───── SUPPLIED MATERIAL
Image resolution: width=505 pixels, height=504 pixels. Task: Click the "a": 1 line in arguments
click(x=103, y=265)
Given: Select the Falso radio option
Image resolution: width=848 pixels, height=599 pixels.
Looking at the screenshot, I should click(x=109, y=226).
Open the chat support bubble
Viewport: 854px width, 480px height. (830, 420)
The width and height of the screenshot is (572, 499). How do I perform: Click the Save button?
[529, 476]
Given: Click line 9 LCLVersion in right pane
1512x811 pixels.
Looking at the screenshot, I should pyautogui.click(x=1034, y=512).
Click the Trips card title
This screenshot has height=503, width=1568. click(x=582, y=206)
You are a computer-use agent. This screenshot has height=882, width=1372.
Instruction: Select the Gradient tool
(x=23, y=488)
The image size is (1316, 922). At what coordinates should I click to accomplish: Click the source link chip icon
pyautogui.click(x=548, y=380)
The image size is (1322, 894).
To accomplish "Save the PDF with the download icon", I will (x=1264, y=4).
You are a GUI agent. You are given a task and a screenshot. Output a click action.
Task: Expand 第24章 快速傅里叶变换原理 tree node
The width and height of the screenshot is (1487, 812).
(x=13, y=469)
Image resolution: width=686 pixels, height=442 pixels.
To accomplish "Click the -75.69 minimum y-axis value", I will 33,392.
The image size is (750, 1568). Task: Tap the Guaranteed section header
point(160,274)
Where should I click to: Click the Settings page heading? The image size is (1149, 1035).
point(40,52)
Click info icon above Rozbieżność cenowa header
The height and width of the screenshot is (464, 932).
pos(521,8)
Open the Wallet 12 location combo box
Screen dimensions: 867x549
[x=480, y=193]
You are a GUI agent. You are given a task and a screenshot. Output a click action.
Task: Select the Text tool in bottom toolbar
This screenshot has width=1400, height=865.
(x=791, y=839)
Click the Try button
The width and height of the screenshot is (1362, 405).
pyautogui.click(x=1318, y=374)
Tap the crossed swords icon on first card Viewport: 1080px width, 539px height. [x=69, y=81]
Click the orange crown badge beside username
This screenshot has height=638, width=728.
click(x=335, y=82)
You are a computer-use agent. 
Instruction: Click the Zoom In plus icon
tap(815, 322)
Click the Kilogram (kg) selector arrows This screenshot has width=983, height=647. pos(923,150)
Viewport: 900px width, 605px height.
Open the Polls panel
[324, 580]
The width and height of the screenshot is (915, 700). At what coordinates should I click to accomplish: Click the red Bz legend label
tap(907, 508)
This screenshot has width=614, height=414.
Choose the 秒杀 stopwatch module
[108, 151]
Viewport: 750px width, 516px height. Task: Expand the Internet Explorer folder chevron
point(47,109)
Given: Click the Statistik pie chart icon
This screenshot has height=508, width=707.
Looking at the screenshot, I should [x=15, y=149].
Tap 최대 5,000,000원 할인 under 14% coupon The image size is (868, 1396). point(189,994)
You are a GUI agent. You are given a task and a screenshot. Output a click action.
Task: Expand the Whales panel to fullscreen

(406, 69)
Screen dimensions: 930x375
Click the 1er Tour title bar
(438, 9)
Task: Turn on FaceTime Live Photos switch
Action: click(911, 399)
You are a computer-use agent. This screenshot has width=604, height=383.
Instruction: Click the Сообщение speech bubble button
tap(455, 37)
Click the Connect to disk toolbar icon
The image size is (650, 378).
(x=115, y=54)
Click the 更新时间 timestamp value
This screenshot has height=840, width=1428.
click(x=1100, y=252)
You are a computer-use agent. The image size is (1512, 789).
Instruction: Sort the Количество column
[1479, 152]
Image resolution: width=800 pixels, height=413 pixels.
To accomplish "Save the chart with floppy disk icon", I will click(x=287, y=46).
──────────
*YOUR GOAL*.
Every line in the records has to be written out again exactly.

*RESPONSE BELOW*.
Image resolution: width=505 pixels, height=504 pixels. Task: Click the "a": 1 line in arguments
click(x=103, y=265)
Given: Select the Falso radio option
Image resolution: width=848 pixels, height=599 pixels.
Looking at the screenshot, I should click(x=109, y=226).
Open the chat support bubble
Viewport: 854px width, 480px height. (830, 420)
The width and height of the screenshot is (572, 499). How do I perform: Click the Save button?
[529, 476]
Given: Click line 9 LCLVersion in right pane
1512x811 pixels.
Looking at the screenshot, I should pyautogui.click(x=1034, y=512).
Click the Trips card title
This screenshot has height=503, width=1568. click(x=582, y=206)
You are a computer-use agent. This screenshot has height=882, width=1372.
Instruction: Select the Gradient tool
(x=23, y=488)
The image size is (1316, 922). At what coordinates should I click to accomplish: Click the source link chip icon
pyautogui.click(x=548, y=380)
The image size is (1322, 894).
To accomplish "Save the PDF with the download icon", I will (x=1264, y=4).
You are a GUI agent. You are given a task and a screenshot. Output a click action.
Task: Expand 第24章 快速傅里叶变换原理 tree node
The width and height of the screenshot is (1487, 812).
(x=13, y=469)
Image resolution: width=686 pixels, height=442 pixels.
To accomplish "Click the -75.69 minimum y-axis value", I will 33,392.
The image size is (750, 1568). Task: Tap the Guaranteed section header
point(160,274)
Where should I click to: Click the Settings page heading? The image size is (1149, 1035).
point(40,52)
Click info icon above Rozbieżność cenowa header
The height and width of the screenshot is (464, 932).
pos(521,8)
Open the Wallet 12 location combo box
Screen dimensions: 867x549
[x=480, y=193]
You are a GUI agent. You are given a task and a screenshot. Output a click action.
Task: Select the Text tool in bottom toolbar
This screenshot has width=1400, height=865.
(x=791, y=839)
Click the Try button
The width and height of the screenshot is (1362, 405).
pyautogui.click(x=1318, y=374)
Tap the crossed swords icon on first card Viewport: 1080px width, 539px height. [x=69, y=81]
Click the orange crown badge beside username
This screenshot has height=638, width=728.
click(x=335, y=82)
You are a computer-use agent. 
Instruction: Click the Zoom In plus icon
tap(815, 322)
Click the Kilogram (kg) selector arrows This screenshot has width=983, height=647. pos(923,150)
Viewport: 900px width, 605px height.
Open the Polls panel
[324, 580]
The width and height of the screenshot is (915, 700). At what coordinates should I click to accomplish: Click the red Bz legend label
tap(907, 508)
This screenshot has width=614, height=414.
Choose the 秒杀 stopwatch module
[108, 151]
Viewport: 750px width, 516px height. Task: Expand the Internet Explorer folder chevron
point(47,109)
Given: Click the Statistik pie chart icon
This screenshot has height=508, width=707.
Looking at the screenshot, I should [x=15, y=149].
Tap 최대 5,000,000원 할인 under 14% coupon The image size is (868, 1396). point(189,994)
You are a GUI agent. You are given a task and a screenshot. Output a click action.
Task: Expand the Whales panel to fullscreen

(406, 69)
Screen dimensions: 930x375
Click the 1er Tour title bar
(438, 9)
Task: Turn on FaceTime Live Photos switch
Action: click(911, 399)
You are a computer-use agent. This screenshot has width=604, height=383.
Instruction: Click the Сообщение speech bubble button
tap(455, 37)
Click the Connect to disk toolbar icon
The image size is (650, 378).
(x=115, y=54)
Click the 更新时间 timestamp value
This screenshot has height=840, width=1428.
click(x=1100, y=252)
You are a computer-use agent. The image size is (1512, 789).
Instruction: Sort the Количество column
[1479, 152]
Image resolution: width=800 pixels, height=413 pixels.
To accomplish "Save the chart with floppy disk icon", I will click(x=287, y=46).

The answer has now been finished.